Thirty-five adults were arrested in the first three days. As the protests continued, the arrests mounted. After a week of protests and arrests, the resources of the protestors were being exhausted. The adults needed to keep employed to feed and maintain their families. They could not afford the long arrests and imprisonment. Dr. King wrote later:

“As we talked, a sense of doom began to pervade the room. I looked about me and saw that for the first time our most dedicated and devoted leaders were overwhelmed by a feeling of hopelessness.”

On April 12, 1963, Dr. King personally joined the protest march and was arrested. He was held incommunicado in solitary confinement, where he wrote his now famous “Letter from a Birmingham Jail.” Ralph Abernathy, his co-leader in the protest, was also arrested and confined. For a week, the protest stalled with their leaders missing and resources dwindling.
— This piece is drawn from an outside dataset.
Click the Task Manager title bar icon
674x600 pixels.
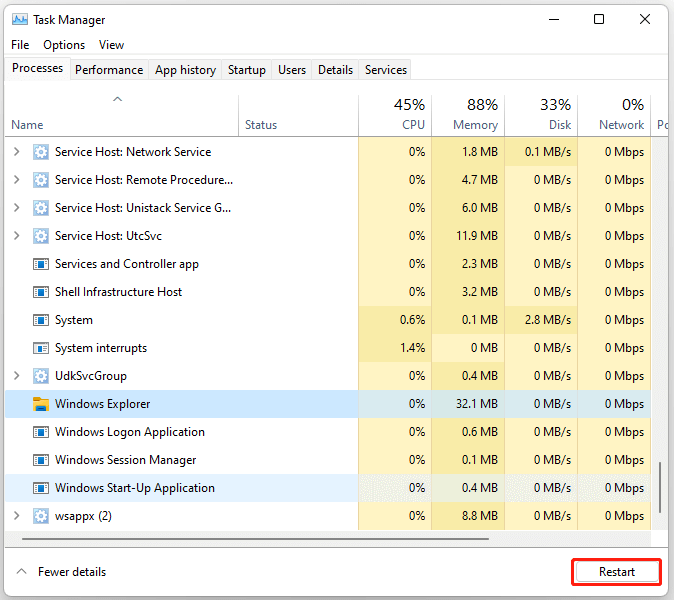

Internationally known singer Harry Belafonte responded by delivering fundraising dollars to help with the resources, and on April 19, King and Abernathy were released from jail on bond. They faced a quick trial and almost certain conviction and imprisonment.

Dr. King realized:

“If our drive was to be successful, we must involve the students of the community. Even though we realized that involving teenagers and high school students would bring down upon us a heavy fire of criticism, we felt that we needed this dramatic new dimension. Our people were demonstrating daily and going to jail in numbers, but we were still beating our heads against the brick wall of the city officials' stubborn resolve to maintain the status quo. Our fight, if won, would benefit people of all ages. But most of all we were inspired with the desire to give to our young a true sense of their own stake in freedom and justice. We believed they would have the courage to respond to our call.”2

Students from local colleges and high schools flocked to the call. Classes were conducted to train the students in nonviolence and discipline during the protest. On May 2nd, 1963, over a thousand students rose en masse and descended upon downtown Birmingham to protest. Leaving local schools on cue they joined to march from the Sixteenth Street Baptist Church, which served as the center of the protest, to downtown Birmingham. Nearly three-fourths of them were arrested and placed in jail. But the jail was soon filled up with students. The next day over two thousand students marched in protest.

Up until the children marched, the nonviolent protests had been met by Birmingham police with routine arrests and imprisonment. The protesters were trained not to fight or resist arrest. But with the jails full, and facing thousands of more protest marchers, “Bull” Connor decided violence was necessary. Fire hoses that spewed streams of water hundreds of feet were turned on the students. Police dogs were brought out to attack the marchers. Police used clubs to try and stop the marchers.

But the marches continued. On May 7th, the White business leaders convened a conference and on May 10th an agreement was announced to end the segregation of Birmingham. It was a partially secret agreement, but the announcement promised to end the segregation of public facilities in Birmingham, Alabama. Dr. King left that evening for Atlanta, later that night a bomb destroyed the motel room where he had been staying. Another bomb destroyed his brother's house. The city had long been known as “Bombingham.” Fortunately no one was killed.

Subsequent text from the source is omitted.